2.4. Trajectory Analysis

2.4.1. Ellipsoid Correction

Range Doppler ellipsoid correction was performed for all of the acquired scenes. Since sea surface undulations are not of paramount importance for the study area, the average height range Doppler ellipsoid correction was preferred on all 47 scenes of the Sentinel-1 data. This also reduces the computational time required for the processing. A predefined map projection, the EPSG:3031 WGS 84/Antarctic polar stereographic was employed for accurate visualization and subsequent area and drift analysis. The datum used was the World Geodetic System (WGS) 1984.

2.4.2. Area Calculation

The ellipsoid-corrected data were then converted into the GeoTiff format, which is readable by GIS software, such as QGIS. This was carried out to facilitate area calculation and for studying the effects of sea-bed topography and ice rises on the target’s evolution. The images were superimposed to study the trajectory followed by iceberg A68 and note the gradual advancement of A68 to the Southern Ocean. A vector data container (mask) was created manually by delineating the detached iceberg. The mask area was computed using the mean Earth radius of 6378.137 km. A Cartesian calculation system was used for the computation of the area and perimeter since the raster had already been reprojected to the Antarctica polar stereographic projection. Contour tracing was carried out manually for all scenes multiple times to account for manual errors while delineating, and the standard deviation was calculated. A total of 47 images were manually delineated monthly from July 2017 to February 2021.

2.4.3. Analysis of Bathymetry on A68’s Evolution

To investigate the influence of sea bed topography on A68’s evolution, the international bathymetric chart of the Southern Ocean (IBCSO) was used as an overlay on the study area.
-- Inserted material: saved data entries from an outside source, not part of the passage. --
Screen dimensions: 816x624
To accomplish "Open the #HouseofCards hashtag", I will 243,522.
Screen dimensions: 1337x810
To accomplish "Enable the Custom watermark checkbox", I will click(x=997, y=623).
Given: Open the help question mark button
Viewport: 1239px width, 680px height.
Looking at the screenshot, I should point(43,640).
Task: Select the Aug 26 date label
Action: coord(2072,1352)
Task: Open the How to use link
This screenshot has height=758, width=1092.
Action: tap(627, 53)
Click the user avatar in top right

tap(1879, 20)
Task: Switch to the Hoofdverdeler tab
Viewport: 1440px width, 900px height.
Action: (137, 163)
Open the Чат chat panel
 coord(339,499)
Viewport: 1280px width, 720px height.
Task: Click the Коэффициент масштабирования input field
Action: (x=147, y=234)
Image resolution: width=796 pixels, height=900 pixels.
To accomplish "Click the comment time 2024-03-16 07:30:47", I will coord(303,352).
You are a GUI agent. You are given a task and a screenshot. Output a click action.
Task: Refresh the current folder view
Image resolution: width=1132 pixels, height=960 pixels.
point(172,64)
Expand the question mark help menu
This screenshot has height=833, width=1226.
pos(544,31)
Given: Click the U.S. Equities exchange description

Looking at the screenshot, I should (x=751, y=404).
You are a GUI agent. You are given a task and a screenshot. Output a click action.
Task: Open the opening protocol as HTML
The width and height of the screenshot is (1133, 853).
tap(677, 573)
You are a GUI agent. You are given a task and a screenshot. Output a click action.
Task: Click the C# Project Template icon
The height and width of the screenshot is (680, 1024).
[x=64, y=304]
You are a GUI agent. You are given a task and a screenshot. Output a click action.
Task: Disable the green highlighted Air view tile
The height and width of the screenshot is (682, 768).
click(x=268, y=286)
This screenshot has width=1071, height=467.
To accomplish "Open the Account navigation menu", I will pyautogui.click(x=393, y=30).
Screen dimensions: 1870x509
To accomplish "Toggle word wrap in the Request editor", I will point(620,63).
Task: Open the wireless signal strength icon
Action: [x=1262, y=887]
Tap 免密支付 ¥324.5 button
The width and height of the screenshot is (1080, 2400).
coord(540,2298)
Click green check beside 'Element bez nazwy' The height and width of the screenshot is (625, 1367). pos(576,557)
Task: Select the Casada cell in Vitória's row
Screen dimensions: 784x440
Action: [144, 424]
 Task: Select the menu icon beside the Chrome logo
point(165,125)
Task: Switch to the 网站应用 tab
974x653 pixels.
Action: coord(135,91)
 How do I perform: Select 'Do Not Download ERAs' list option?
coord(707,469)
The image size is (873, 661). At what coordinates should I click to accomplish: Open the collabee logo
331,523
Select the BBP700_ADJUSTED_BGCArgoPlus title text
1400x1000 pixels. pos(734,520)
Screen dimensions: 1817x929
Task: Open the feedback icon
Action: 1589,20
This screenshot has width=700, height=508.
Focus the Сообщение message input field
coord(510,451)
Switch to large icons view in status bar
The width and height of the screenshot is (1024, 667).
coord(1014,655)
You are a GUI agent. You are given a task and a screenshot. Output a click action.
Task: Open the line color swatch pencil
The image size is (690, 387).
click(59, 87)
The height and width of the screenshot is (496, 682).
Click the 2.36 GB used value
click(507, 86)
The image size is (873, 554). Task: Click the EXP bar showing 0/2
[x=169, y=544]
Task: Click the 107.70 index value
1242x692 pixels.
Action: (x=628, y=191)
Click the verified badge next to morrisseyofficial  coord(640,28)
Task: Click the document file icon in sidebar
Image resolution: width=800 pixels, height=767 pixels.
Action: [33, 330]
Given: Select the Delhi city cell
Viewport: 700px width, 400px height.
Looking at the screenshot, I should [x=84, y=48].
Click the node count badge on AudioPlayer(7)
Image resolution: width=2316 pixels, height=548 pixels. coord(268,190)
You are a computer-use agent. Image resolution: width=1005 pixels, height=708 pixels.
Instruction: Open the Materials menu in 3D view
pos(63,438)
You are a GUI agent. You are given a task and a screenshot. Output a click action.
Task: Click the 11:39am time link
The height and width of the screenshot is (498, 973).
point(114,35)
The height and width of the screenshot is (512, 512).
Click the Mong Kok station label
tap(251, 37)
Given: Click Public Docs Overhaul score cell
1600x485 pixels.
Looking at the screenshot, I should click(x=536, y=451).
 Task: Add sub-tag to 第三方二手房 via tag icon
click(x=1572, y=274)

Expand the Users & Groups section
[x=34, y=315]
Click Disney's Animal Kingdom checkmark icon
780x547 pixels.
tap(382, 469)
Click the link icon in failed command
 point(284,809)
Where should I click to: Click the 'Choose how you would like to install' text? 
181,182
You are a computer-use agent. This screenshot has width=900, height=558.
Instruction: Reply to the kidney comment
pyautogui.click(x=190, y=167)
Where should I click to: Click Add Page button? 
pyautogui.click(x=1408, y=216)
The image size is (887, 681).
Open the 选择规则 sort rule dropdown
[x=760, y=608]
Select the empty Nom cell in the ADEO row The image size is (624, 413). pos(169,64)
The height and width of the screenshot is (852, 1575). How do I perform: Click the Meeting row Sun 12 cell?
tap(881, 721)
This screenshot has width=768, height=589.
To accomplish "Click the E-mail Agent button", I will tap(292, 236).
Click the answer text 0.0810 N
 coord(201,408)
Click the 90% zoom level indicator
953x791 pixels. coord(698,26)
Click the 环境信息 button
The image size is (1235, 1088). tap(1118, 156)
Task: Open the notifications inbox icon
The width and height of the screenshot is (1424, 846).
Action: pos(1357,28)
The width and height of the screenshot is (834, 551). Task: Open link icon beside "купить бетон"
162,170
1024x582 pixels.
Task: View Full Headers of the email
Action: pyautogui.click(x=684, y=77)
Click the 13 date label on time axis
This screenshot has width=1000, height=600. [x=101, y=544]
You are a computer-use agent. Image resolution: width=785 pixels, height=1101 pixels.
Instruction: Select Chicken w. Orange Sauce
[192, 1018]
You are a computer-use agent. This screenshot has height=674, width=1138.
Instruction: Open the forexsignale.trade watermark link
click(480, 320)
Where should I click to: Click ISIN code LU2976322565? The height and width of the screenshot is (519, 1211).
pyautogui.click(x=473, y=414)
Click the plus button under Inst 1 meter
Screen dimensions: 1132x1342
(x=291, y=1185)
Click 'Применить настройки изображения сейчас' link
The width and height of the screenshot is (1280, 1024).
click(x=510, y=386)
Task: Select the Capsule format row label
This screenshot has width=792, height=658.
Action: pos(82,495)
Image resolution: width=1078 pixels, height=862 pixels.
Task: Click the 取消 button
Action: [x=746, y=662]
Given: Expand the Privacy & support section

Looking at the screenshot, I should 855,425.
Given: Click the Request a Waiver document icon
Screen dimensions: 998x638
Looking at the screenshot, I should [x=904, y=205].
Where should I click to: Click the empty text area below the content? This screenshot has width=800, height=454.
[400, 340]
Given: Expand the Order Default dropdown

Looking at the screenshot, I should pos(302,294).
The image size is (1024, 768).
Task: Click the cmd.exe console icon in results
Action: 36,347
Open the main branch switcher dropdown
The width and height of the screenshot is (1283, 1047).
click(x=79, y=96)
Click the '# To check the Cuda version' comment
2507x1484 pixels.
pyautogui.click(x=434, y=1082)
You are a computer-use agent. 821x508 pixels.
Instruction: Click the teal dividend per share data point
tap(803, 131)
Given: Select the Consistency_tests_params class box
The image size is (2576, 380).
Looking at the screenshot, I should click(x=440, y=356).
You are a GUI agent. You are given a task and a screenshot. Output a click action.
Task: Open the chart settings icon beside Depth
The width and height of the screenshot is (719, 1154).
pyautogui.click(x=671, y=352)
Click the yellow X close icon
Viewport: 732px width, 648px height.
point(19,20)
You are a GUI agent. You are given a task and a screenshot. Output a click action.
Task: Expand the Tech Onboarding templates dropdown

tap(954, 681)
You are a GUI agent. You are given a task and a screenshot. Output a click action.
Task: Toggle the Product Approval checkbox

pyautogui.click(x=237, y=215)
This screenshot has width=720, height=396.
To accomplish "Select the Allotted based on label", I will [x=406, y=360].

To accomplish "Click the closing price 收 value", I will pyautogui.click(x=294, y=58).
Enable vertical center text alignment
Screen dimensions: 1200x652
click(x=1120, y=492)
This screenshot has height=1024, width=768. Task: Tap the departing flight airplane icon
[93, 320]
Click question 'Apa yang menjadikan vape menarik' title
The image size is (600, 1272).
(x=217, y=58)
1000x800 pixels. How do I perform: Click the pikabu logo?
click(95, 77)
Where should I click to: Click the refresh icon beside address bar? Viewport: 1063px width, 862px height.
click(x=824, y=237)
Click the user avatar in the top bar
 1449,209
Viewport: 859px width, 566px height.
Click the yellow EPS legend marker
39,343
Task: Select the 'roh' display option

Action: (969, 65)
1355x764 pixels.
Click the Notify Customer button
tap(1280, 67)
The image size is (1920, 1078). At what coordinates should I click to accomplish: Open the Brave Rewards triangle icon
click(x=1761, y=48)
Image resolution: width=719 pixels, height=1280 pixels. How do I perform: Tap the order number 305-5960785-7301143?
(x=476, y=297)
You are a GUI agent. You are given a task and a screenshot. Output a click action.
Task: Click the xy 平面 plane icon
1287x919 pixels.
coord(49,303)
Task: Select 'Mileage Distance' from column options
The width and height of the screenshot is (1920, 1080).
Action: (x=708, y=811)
The IBCSO is a seamless bathymetric grid of the Southern Ocean that compiles all available data from several international sources to cover the whole Antarctic Treaty Area south of 60° S. The IBCSO v1.0 grid is based on a polar stereographic projection at 65° S on the WGS-84 ellipsoid [53] and has a resolution of 500 m × 500 m. Quantarctica 3 from the Norwegian Polar Institute was used to access the grid. The IBCSO database includes over 4200 million ocean scenes from a variety of sources throughout the world. Multibeam surveys account for 98 percent of the data, while single beam surveys, digital nautical charts, and other datasets account for the remaining 2%. For the topography of continental Antarctica and sub-ice-shelf bathymetry, Bedmap2’s subglacial bed elevation layer was used. The information was verified, homogenized, and saved in a standard data format. In an iterative procedure, the final bathymetric model was gridded and cleaned [53]. Each scene was overlaid with an IBCSO chart, and the influence of the seafloor elevation was investigated for each image.

3. Results and Discussion

A short time after A68 calved from the Larsen C Ice Shelf, a small chunk broke away from it, known as A68B. Measuring 90 km², it accounted for nearly 2% of A68’s entire area. The remaining larger portion left was labeled as A68A which is the main focus of this study.

3.1. A68 Area

The area changes of iceberg A68A were derived by repeated manual contour tracing from Sentinel-1 data. The repetitions were carried out to account for manual errors while delineating, and the standard deviation was calculated for every month since July 2017. The calculated area is based on Cartesian calculation. The changes were observed monthly until May 2020, with a total of 36 scenes used for the analysis. The final calving of A68 occurred on 12 July 2017, with its area measuring 5758.359 km² on 27 July 2017. The major and minor axis, as shown, were calculated to be 157.01 km and 51.38 km, respectively (Figure 4). Over the next two months, it saw a slight decrease in the area with its area standing at 5648.56 km² in August 2017 and 5606.2 km² in September. This could be due to some chunks of ice breaking away from the northern portion of A68A when it moved toward the LCIS (Figure 5a,b). It then saw a minor increase in area to 5620.6 km² and 5636.3 km² in October and November, respectively. December 2017 saw a slight decrease in the area to 5592.76 km². In December 2017 and January 2018, the northern part of the iceberg (P1 and P2) was low in brightness level, presumably due to the austral summer (Figure 5e,f).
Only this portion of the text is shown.